Begin
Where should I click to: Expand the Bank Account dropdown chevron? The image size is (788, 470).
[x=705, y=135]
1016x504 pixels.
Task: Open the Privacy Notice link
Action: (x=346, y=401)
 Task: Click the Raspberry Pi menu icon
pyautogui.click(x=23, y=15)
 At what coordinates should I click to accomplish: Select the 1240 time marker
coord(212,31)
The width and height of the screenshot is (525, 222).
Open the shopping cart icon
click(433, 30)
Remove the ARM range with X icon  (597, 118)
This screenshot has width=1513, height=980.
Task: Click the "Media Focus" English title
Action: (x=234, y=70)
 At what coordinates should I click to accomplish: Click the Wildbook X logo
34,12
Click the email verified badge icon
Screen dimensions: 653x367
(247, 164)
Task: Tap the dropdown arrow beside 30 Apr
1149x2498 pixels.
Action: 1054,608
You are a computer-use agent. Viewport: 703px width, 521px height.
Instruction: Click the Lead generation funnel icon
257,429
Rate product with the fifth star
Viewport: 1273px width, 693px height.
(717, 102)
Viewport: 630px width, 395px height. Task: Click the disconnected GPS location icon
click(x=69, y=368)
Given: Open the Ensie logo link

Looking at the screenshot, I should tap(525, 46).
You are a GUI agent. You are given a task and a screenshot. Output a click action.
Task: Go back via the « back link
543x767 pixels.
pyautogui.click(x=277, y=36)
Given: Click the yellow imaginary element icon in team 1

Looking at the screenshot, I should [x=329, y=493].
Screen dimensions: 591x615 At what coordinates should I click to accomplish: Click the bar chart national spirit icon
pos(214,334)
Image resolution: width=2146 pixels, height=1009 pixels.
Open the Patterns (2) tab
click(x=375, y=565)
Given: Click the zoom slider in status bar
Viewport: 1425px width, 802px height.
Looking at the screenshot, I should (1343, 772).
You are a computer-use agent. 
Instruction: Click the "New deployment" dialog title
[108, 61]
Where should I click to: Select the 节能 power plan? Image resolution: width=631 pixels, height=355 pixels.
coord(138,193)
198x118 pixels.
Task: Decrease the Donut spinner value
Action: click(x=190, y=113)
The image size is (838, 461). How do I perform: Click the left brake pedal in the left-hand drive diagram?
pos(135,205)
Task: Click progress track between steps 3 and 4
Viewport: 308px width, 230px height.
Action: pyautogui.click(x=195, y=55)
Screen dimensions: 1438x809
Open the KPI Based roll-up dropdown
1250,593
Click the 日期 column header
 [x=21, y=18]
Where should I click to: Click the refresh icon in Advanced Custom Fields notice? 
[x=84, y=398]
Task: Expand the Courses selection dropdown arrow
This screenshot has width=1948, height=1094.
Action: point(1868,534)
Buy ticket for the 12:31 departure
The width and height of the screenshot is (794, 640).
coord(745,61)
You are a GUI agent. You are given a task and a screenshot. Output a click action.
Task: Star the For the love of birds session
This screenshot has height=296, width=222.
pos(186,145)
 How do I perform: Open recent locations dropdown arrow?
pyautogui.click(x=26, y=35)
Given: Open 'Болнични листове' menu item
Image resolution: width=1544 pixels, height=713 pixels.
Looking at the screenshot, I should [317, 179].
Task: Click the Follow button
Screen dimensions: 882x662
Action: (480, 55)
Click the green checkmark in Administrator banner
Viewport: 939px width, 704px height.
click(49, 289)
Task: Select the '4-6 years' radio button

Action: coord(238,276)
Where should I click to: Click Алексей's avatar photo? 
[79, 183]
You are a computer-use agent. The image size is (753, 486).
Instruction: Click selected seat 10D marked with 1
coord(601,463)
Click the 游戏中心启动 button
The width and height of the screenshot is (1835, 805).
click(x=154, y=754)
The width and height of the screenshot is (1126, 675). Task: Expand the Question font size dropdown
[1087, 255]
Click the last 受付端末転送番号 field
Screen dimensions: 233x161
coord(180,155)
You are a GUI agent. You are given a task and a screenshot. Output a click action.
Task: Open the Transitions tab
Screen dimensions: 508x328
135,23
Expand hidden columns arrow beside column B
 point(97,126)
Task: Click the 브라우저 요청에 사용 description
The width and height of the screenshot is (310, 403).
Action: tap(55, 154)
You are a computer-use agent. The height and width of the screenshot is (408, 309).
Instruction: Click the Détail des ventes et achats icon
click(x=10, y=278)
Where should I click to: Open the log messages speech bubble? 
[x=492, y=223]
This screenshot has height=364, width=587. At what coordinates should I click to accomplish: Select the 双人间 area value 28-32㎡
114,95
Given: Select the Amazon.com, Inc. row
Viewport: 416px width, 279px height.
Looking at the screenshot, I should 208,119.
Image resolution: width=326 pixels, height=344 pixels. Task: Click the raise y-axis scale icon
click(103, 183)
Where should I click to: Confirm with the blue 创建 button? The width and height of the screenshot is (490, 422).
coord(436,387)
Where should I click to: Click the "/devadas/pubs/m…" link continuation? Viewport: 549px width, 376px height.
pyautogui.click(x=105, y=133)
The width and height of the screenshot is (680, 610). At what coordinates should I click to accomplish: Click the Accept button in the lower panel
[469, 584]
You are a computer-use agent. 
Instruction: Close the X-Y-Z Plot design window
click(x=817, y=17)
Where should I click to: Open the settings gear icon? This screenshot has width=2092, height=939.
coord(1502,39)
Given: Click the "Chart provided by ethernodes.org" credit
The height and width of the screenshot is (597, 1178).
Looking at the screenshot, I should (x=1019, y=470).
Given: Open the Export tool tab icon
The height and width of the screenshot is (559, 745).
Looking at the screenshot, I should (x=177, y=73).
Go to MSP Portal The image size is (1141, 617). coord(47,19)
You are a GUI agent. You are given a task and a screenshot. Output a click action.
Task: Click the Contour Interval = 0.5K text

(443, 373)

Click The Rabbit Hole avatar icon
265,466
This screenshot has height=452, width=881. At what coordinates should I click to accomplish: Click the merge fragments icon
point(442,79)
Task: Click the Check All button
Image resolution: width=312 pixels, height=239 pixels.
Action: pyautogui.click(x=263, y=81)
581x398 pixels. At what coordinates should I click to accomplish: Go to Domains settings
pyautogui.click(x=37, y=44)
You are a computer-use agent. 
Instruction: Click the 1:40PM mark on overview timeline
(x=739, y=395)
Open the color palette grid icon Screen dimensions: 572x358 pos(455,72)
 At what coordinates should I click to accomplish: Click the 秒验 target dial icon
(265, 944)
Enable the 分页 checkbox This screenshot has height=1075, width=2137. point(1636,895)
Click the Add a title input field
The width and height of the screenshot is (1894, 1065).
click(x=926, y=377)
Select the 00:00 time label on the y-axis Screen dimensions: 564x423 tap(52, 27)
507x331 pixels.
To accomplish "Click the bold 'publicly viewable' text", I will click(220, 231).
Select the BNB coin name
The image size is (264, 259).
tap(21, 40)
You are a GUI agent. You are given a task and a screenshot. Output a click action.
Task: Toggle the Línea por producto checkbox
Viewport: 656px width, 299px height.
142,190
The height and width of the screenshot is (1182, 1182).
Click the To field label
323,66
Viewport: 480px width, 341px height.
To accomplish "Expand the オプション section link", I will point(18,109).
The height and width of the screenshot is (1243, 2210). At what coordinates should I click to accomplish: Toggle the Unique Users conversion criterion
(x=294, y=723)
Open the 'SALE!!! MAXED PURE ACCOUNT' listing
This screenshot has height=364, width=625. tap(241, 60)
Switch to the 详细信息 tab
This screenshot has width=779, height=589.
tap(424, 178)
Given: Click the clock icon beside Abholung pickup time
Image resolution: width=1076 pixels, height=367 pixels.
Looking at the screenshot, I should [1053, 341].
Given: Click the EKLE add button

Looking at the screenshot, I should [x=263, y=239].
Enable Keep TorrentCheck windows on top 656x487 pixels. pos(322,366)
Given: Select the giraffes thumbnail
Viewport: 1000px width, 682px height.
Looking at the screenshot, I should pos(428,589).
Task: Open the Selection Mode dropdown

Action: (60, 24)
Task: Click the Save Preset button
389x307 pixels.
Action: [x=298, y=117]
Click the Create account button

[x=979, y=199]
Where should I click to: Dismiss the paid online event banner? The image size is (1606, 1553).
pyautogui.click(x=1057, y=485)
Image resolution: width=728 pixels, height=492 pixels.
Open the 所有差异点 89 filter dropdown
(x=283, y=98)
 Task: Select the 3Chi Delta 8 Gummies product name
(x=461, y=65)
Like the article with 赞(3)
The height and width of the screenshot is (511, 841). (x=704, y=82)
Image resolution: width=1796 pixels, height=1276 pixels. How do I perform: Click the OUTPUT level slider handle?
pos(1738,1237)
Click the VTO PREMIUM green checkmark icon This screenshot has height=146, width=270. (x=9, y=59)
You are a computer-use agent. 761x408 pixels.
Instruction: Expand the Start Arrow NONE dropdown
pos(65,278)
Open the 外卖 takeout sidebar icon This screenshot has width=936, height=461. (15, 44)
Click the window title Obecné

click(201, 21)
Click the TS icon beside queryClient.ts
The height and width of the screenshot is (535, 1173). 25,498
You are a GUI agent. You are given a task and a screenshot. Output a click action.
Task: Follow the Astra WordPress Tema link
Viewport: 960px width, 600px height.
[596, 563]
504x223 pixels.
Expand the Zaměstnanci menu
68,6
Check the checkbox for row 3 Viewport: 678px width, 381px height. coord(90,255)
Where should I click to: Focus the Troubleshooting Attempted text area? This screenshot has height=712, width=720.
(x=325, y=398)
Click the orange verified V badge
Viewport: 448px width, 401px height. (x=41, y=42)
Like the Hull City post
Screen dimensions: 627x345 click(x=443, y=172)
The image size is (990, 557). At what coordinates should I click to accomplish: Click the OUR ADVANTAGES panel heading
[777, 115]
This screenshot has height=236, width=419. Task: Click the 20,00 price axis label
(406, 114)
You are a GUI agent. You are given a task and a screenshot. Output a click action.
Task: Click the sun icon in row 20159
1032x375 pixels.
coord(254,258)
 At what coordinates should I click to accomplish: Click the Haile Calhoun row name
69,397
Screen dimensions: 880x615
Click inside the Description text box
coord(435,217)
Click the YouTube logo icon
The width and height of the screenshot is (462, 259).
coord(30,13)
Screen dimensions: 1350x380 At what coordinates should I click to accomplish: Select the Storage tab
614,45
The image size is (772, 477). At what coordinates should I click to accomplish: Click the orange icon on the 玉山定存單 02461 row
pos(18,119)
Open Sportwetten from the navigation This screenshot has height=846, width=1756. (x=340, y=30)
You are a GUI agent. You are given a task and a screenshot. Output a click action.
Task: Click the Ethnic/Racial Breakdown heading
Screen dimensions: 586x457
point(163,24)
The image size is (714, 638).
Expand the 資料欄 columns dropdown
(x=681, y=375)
End
> _TASK TO CARRY OUT_:
Find each line in the material that contains the word "avatar", and copy those lines out in full.

> _WRITTEN REPLY_:
Where should I click to: Click Алексей's avatar photo? 
Click The Rabbit Hole avatar icon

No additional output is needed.